Activists and relatives place pink crosses at a makeshift monument against femicide with names of the states of Mexico, during a protest against femicide and violence against women, in Mexico City, March 24, 2019. The sign reads: "No more femicides."

Violence against girls in Mexico by members of their own family has increased sharply in recent years, rising by nearly a third from 2010 to 2014 alone, a UNICEF report said Thursday.

Girls suffer far more violence, rape, harassment and abuse at home than boys in Mexico, said Christian Skoog, a representative for UNICEF, the United Nation’s children’s agency, in Mexico.

UNICEF’s report on violence against Mexican children found that about 18,000 girls had suffered family abuse in 2010, but by 2014 the number jumped to about 24,000.

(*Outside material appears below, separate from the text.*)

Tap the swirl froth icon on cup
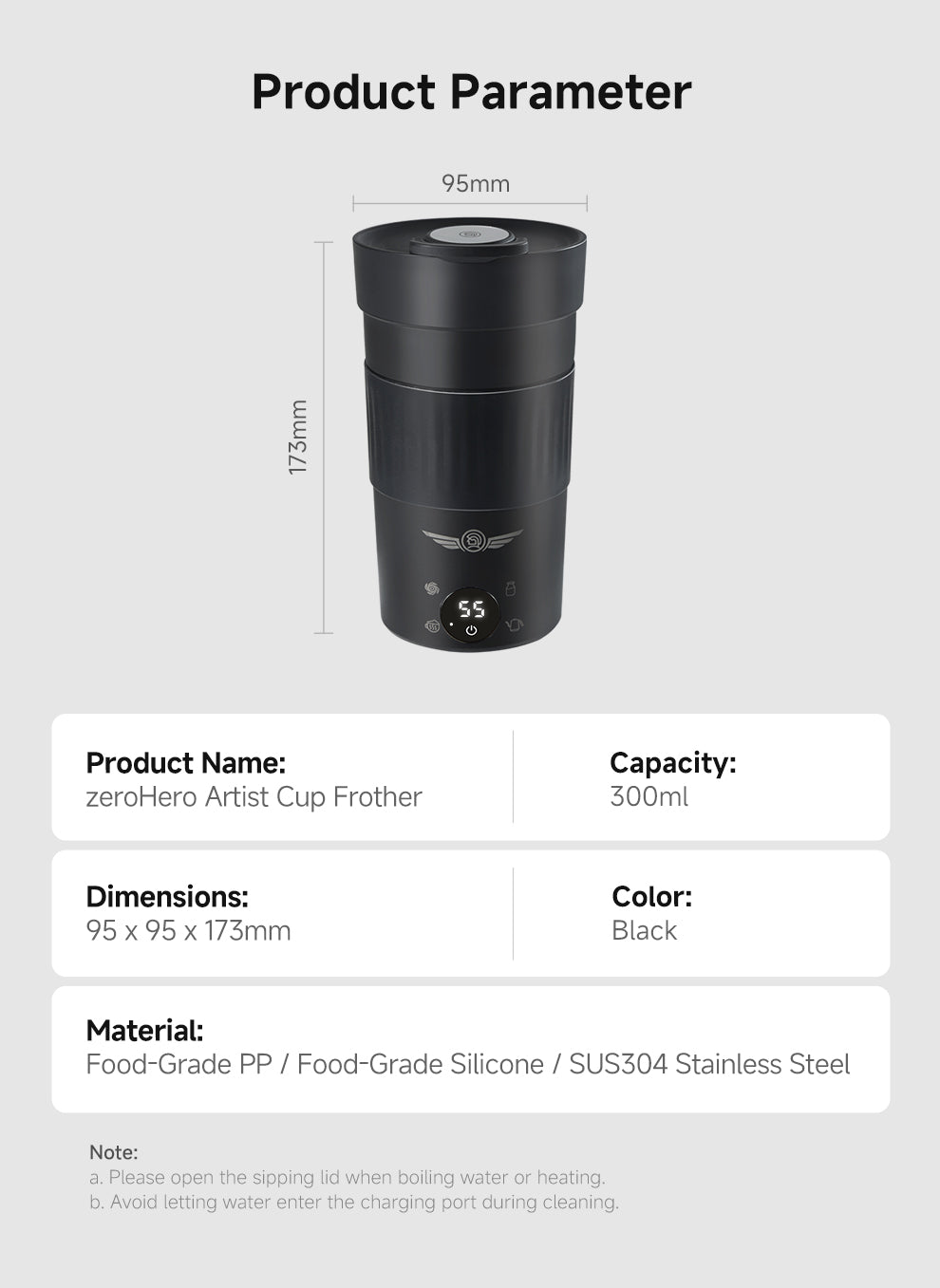This screenshot has width=940, height=1288. pyautogui.click(x=432, y=589)
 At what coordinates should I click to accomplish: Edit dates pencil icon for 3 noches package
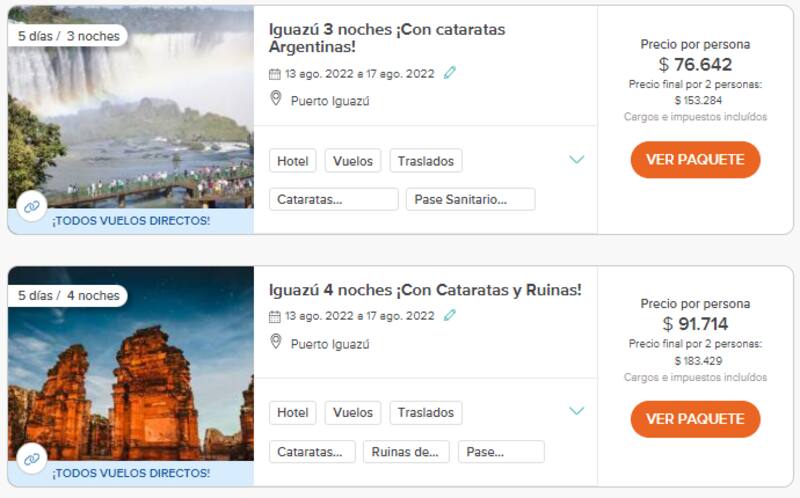[450, 73]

About 1 in 5 girls ages 15 to 17 — almost 700,000 young women — experienced some form of family violence in 2015, the report said.

“The situation of violence is alarming,” Skoog told the Thomson Reuters Foundation.

Machismo reigns

In Mexico, a conservative Catholic country where machismo reigns and traditional concepts of gender are deeply entrenched, violence against women and girls is an ongoing problem.

More than 1,100 women were murdered in Mexico from January through May this year, according to government figures, with nearly 370 killed by men because of their gender.

Women place pink crosses at a makeshift monument against femicide with names of the states of Mexico, during a protest against femicide and violence against women, in Mexico City, March 24, 2019.
Women place pink crosses at a makeshift monument against femicide with names of the states of Mexico, during a protest against femicide and violence against women, in Mexico City, March 24, 2019.

Skoog said changing cultural attitudes is essential to combat the rising tide of gender-based violence.

“In a more equal society with less gender differences, gender violence decreases,” he said. “We can reduce (violence) a lot if we change these cultural patterns.”

Impunity a problem

Impunity, he added, is also an ongoing problem. According to REDIM, a collective of children’s advocacy groups, 99 percent of crimes against children investigated by the state do not result in a sentence.

The result is an incentive “to do whatever you want with a boy or a girl, and nothing is going to happen,” said Juan Martin Perez Garcia, REDIM’s executive director.

UNICEF said the most common form of abuse was emotional, followed by physical and financial abuse, while almost 2% of young girls suffered some form of sexual violence in the family.

It also said about 60% of the more than 5,000 children missing in Mexico were girls or young women.

'Human rights crisis'

Violence in Mexico, where more than 200,000 people have been murdered in cartel-fueled violence since former President Felipe Calderon set out to tackle drug trafficking in 2006, often impacts children and girls in particular.

UNICEF found nearly 1,500 children were killed in 2017, compared to just more than 1,100 the previous year, an average of four each day.

“We’re in the middle of a human rights crisis,” said Perez Garcia.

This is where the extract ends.